Dans une récente interview accordée à une chaîne de télévision libanaise, l'ambassadeur des États-Unis David Hale exhortait le Hezbollah à mettre un terme à son implication dans la guerre syrienne, soulignant que le régime de Bachar el-Assad est devenu un catalyseur ayant pour effet d'attirer et de renforcer « la menace extrémiste et takfiriste en Syrie et au Liban ». « Toute partie qui soutient Assad ne fait que prolonger le conflit et permettre, par voie de conséquence, à ces mouvements de prendre de l'ampleur », a souligné l'ambassadeur US.


En tenant ces propos, David Hale mettait véritablement le doigt sur la plaie. Sauf que... À l'issue de la visite du président Barack Obama en Arabie saoudite, la semaine dernière, certains médias américains rapportaient que l'administration US pourrait, enfin, lever son veto à la livraison à l'opposition modérée de missiles légers antiaériens de manière à permettre aux révolutionnaires de faire face au matraquage aérien auquel les forces d'Assad se livrent quotidiennement, et impunément, ce qui leur assure un avantage certain dans le déroulement des combats. Les informations des médias US ont toutefois été rapidement démenties par l'un des hauts responsables au National Security Council (NSC) et conseiller en communication du président Obama, Benjamin (Ben) J. Rhodes, qui a indiqué que Washington n'est pas revenu sur son refus de livrer un système, portable, de défense antiaérienne aux rebelles (non jihadistes).

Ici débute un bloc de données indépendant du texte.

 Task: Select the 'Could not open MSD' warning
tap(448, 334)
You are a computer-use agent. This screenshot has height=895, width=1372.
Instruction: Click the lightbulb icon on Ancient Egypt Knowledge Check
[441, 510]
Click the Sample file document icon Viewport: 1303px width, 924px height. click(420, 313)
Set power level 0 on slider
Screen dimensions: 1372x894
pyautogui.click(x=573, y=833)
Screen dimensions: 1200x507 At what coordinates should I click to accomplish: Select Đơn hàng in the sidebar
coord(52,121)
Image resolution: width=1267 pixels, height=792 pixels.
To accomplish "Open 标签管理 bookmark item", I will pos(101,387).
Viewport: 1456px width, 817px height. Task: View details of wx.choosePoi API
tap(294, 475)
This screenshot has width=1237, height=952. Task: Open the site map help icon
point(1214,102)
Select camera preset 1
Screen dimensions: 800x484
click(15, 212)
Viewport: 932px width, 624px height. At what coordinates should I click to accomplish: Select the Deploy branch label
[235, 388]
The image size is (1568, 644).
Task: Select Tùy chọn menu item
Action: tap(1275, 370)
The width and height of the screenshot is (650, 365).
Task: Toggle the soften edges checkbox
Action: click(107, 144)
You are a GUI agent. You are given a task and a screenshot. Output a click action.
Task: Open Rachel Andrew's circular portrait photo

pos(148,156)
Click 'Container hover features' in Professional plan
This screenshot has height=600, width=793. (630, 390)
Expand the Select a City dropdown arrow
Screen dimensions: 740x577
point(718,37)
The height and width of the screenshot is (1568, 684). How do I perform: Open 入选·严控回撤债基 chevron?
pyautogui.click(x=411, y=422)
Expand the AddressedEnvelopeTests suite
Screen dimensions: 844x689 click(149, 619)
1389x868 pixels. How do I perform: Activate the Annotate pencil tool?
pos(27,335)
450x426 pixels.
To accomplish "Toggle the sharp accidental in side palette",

En clair, l'administration Obama accorde son feu vert au pouvoir d'Assad pour qu'il continue à larguer aveuglément et intensivement ses missiles air-sol et ses barils bourrés d'explosifs sur les régions qu'il ne contrôle pas. Cette décision revient dans la pratique à « soutenir (par ricochet) Assad », à « prolonger le conflit » et à « permettre, par voie de conséquence, aux mouvements extrémistes de prendre de l'ampleur », pour reprendre les termes de l'ambassadeur Hale.


Depuis le début de la révolution syrienne, toute la politique du président Obama – contestée par nombre de ses plus proches collaborateurs, lors de son premier mandat – a eu concrètement pour résultat de renforcer indirectement le clan Assad. Dans un premier temps, les positions en flèche contre le régime en place ont attisé la tension et ont incité aussi bien la Russie que l'Iran à intensifier leurs livraisons massives d'armes lourdes et de munitions de gros calibre, alors que dans le même temps, le chef de la Maison-Blanche faisait obstruction à la livraison d'un arsenal antiaérien (léger) et antiblindés aux opposants modérés.
Cerise sur le gâteau : la gestion lamentable du dossier syrien par le président Obama en septembre dernier, à la suite de l'épisode de l'utilisation des armes chimiques, a permis au tyran de Damas d'acquérir la ferme conviction qu'il bénéficie désormais d'une impunité totale. Cette subite volte-face opérée par le chef de la Maison-Blanche a eu pour résultat logique et immédiat de donner de nouveaux atouts au clan Assad et au Hezbollah. En d'autres termes, aux deux principaux piliers de la stratégie régionale des pasdaran, lesquels ont vu par le fait même leur position consolidée.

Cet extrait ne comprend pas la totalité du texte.